Reputation: 654
I'm trying to fin Mean, Variance and SD using pandas. However, manual calcuation is different from that of pandas output. is there anything i'm missing using pandas. Attached the xl screenshot for reference
import pandas as pd
dg_df = pd.DataFrame(
data=[600,470,170,430,300],
index=['a','b','c','d','e'])
print(dg_df.mean(axis=0)) # 394.0 matches with manual calculation
print(dg_df.var()) # 27130.0 not matching with manual calculation 21704
print(dg_df.std(axis=0)) # 164.71187 not matching with manual calculation 147.32
Upvotes: 4
Views: 11272
Reputation: 869
You also can use dg_df.describe(), then have next dataframe. Maybe more visual
count 5.00000
mean 394.00000
std 164.71187
min 170.00000
25% 300.00000
50% 430.00000
75% 470.00000
max 600.00000
And you can get the right data like dg_df.describe().loc['count']
Upvotes: 1
Reputation: 164613
There is more than one definition of standard deviation. You are calculating the equivalent of Excel STDEV.P
, which has the description: "Calculates standard deviation based on the entire population...". If you need sample standard deviation in Excel use STDEV.S
.
pd.DataFrame.std
assumes 1 degree of freedom by default, also known as sample standard deviation.
numpy.std
assumes 0 degree of freedom by default, also known as population standard deviation.

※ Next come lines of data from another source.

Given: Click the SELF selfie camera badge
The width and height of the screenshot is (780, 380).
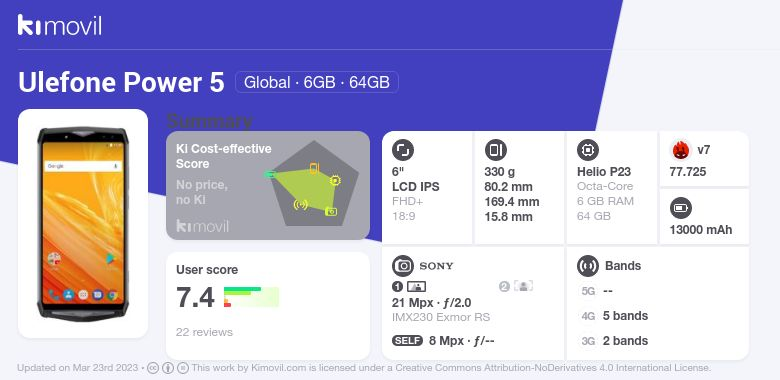Looking at the screenshot, I should (407, 341).
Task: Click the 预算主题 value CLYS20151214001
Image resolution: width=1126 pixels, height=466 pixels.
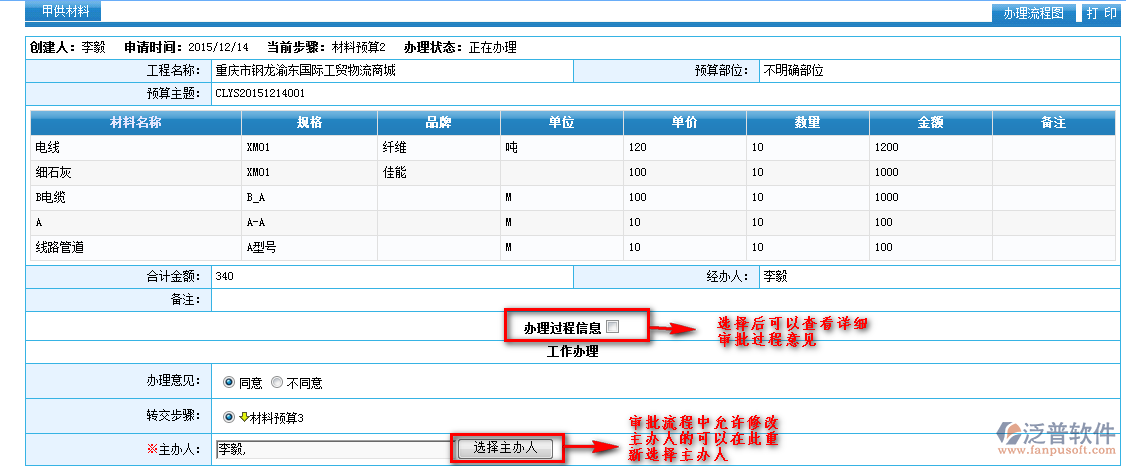Action: (x=260, y=94)
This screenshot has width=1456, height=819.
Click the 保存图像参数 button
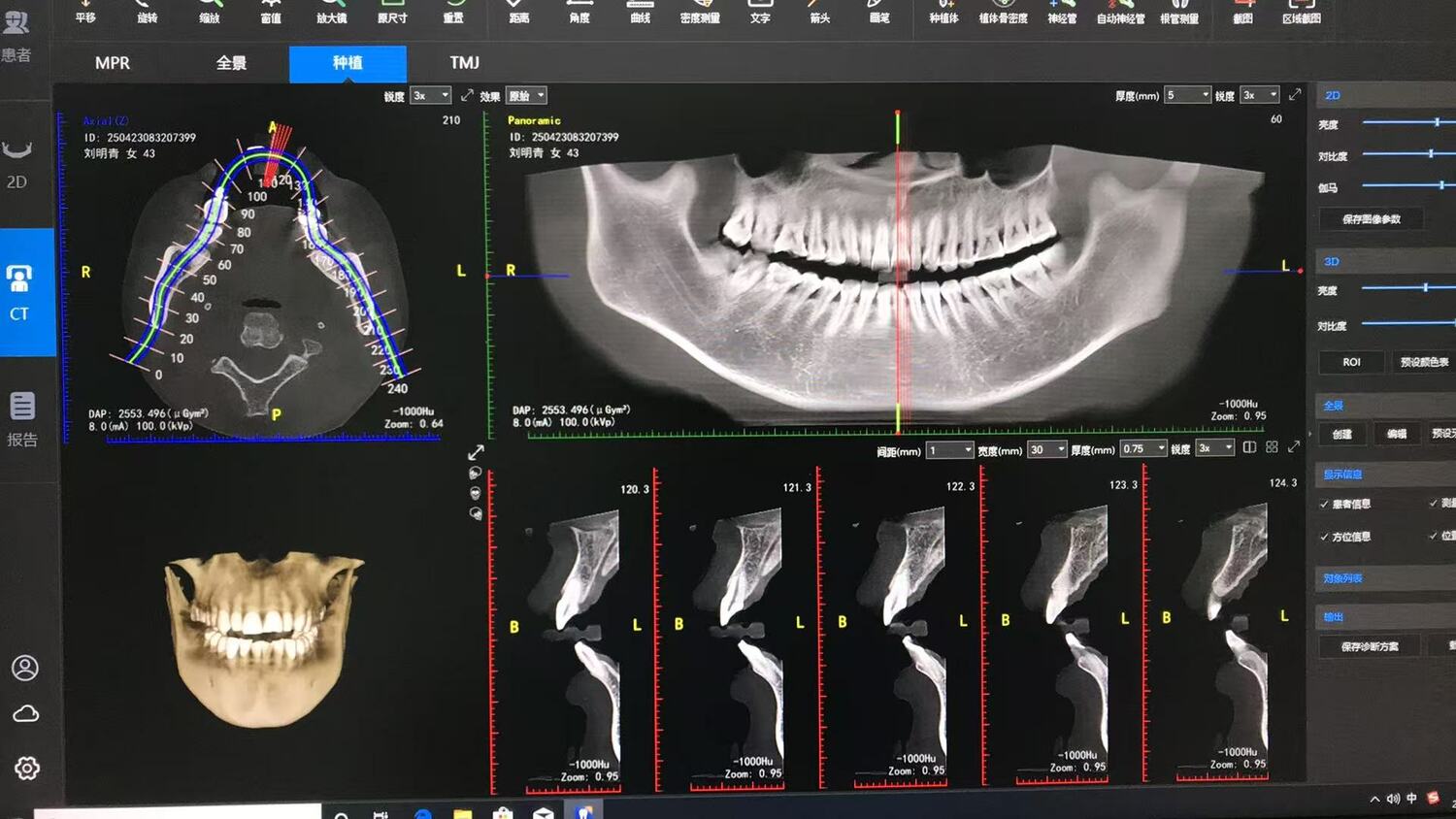[1371, 219]
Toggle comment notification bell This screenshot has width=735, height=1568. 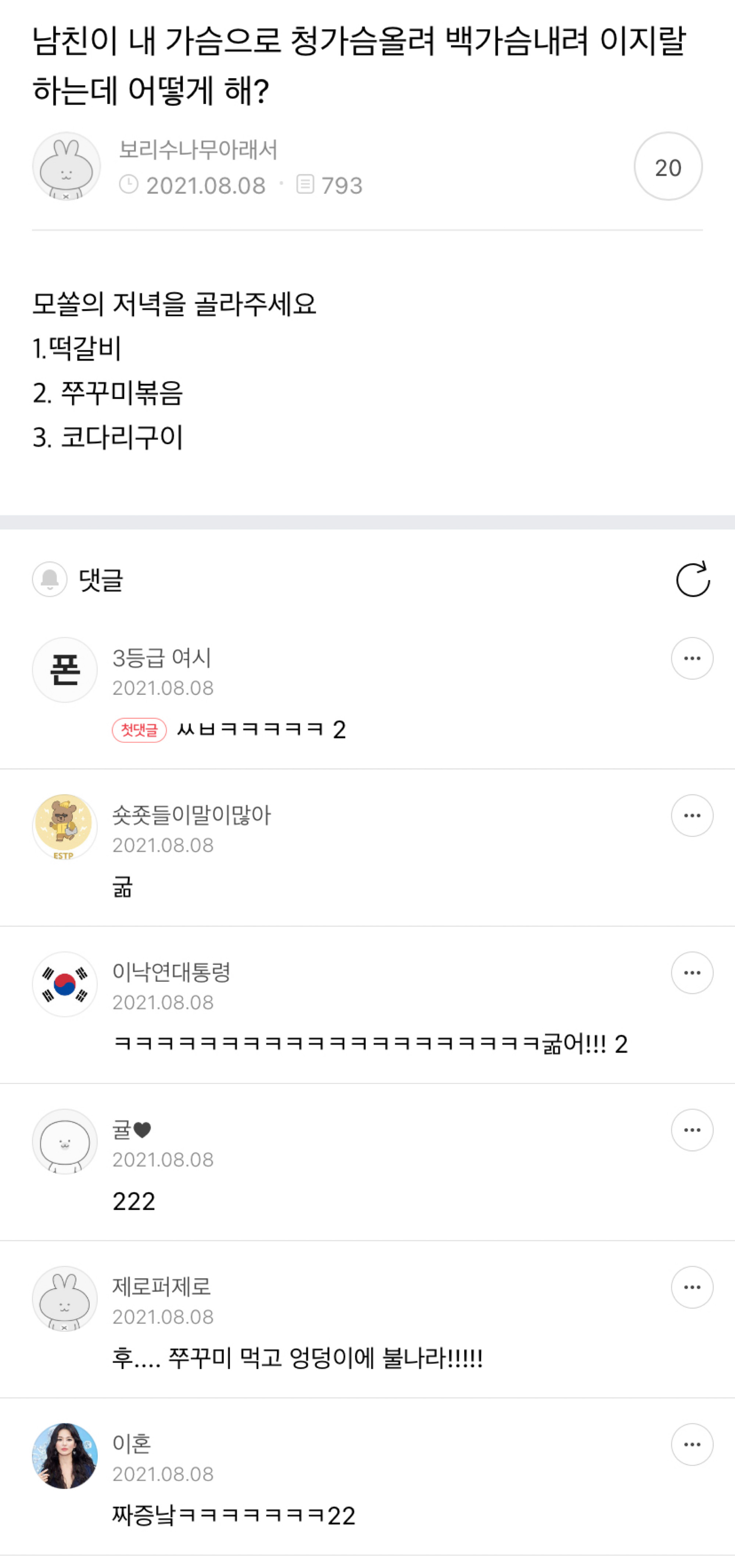coord(49,579)
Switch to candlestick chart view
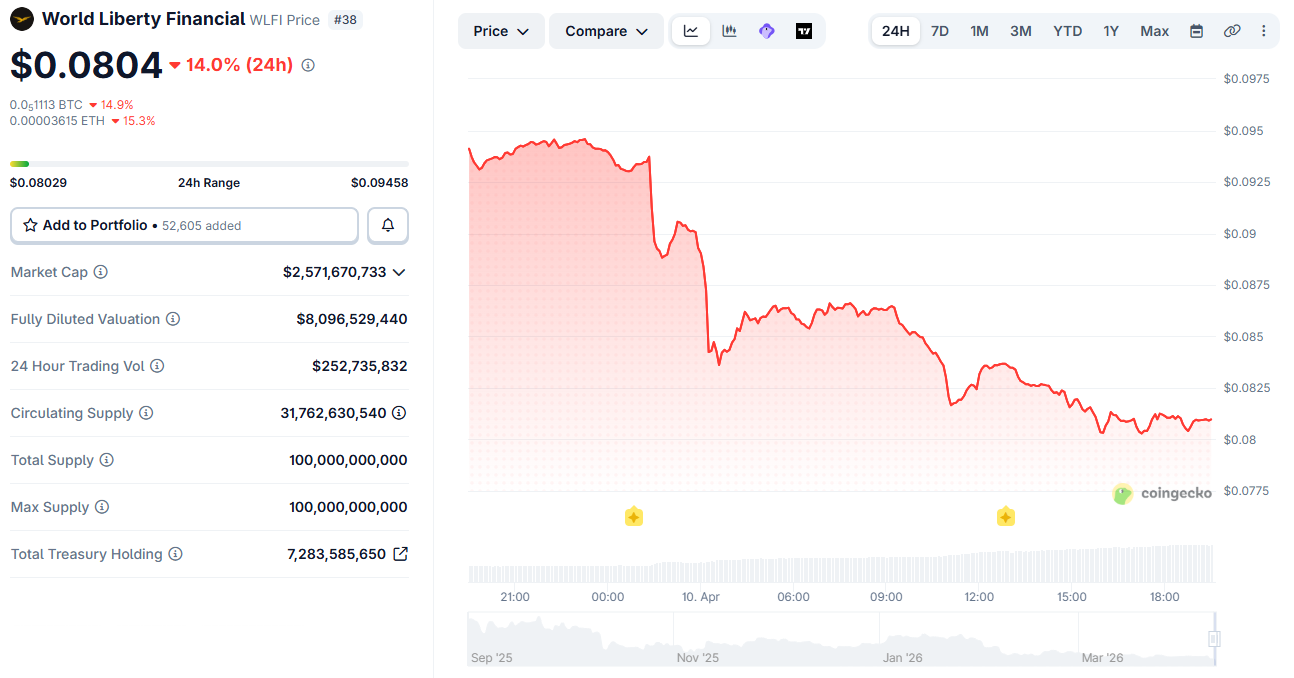1294x678 pixels. pyautogui.click(x=729, y=31)
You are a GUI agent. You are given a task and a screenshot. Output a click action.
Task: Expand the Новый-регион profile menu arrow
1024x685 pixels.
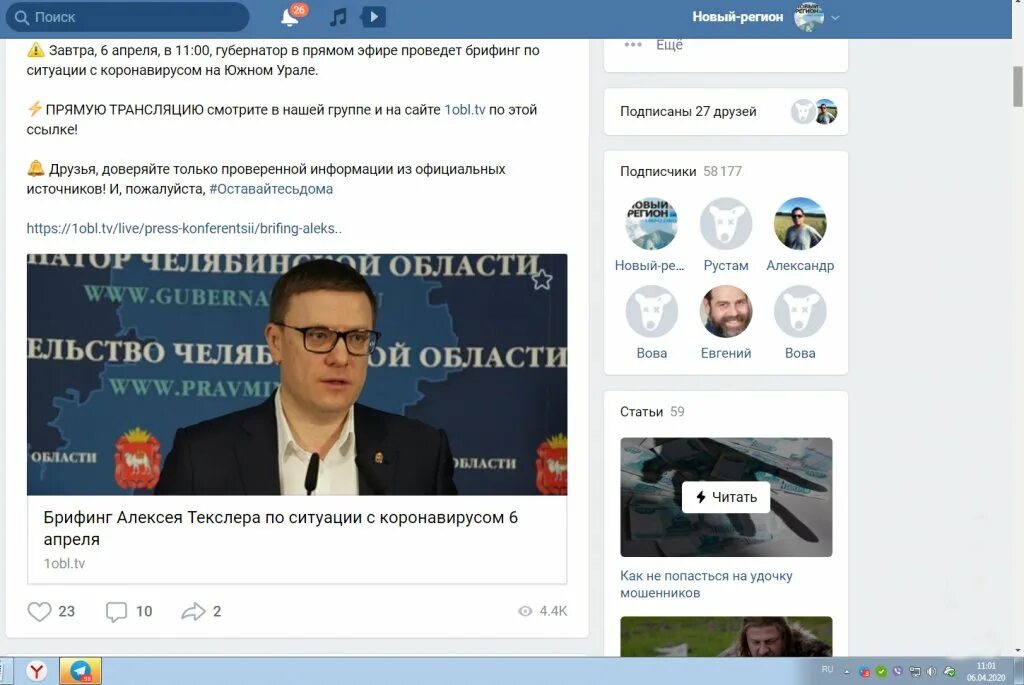point(835,18)
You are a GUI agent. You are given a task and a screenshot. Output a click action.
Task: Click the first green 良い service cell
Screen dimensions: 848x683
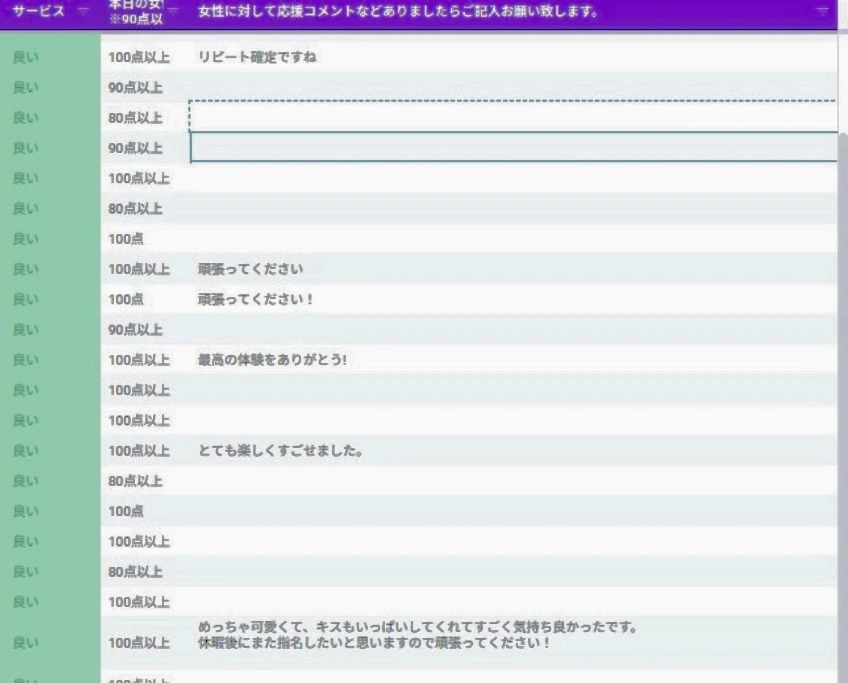[x=22, y=58]
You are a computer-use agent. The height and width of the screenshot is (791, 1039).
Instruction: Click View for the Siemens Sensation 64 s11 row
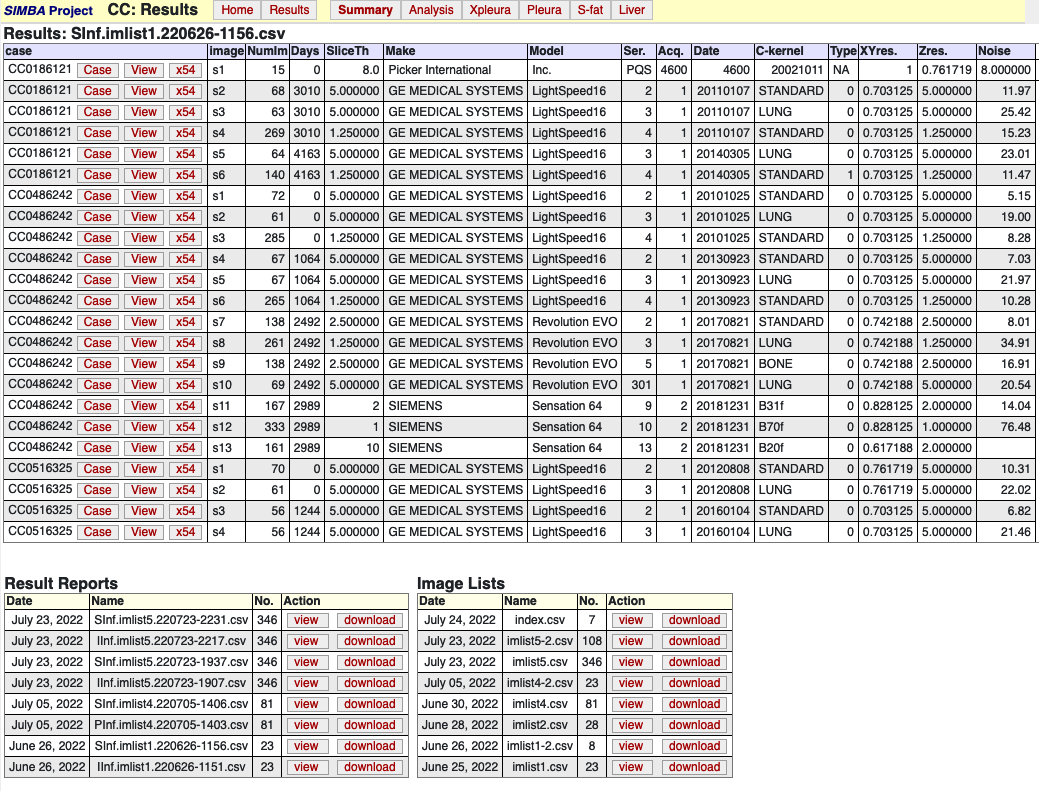point(143,406)
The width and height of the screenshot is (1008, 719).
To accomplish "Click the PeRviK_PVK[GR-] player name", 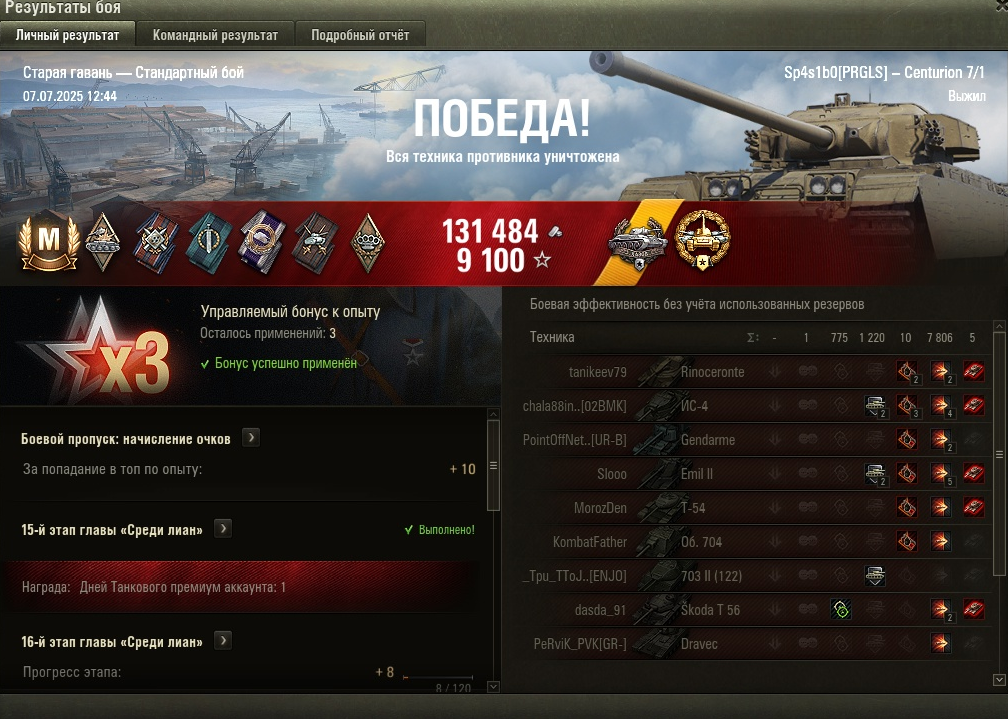I will (x=580, y=644).
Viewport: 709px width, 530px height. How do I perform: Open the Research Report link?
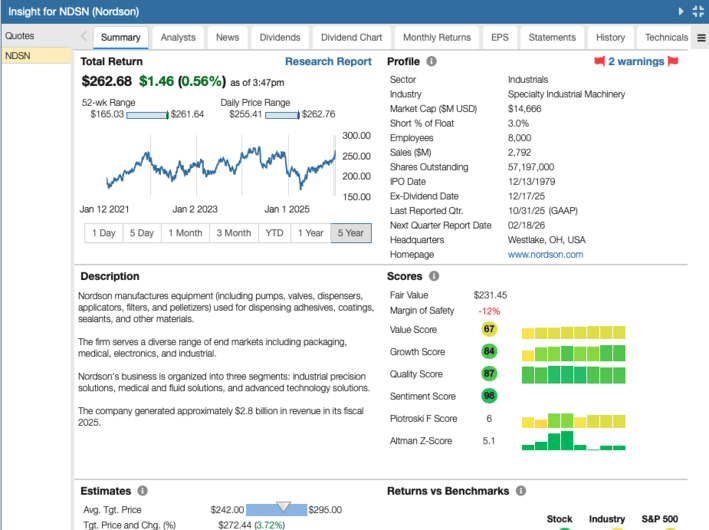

See Bessel's correction to understand the difference between sample and population.
You can also specify ddof=0
with Pandas std
/ var
methods:
dg_df.std(ddof=0)
dg_df.var(ddof=0)
Upvotes: 6
Reputation: 862406
Change default parameter ddof=1
(Delta Degrees of Freedom) to 0
in DataFrame.var
and also in DataFrame.std
, parameter axis=0
is default, so should be omitted:
print(dg_df.mean())
0 394.0
dtype: float64
print(dg_df.var(ddof=0))
0 21704.0
dtype: float64
print(dg_df.std(ddof=0))
0 147.322775
dtype: float64
Upvotes: 4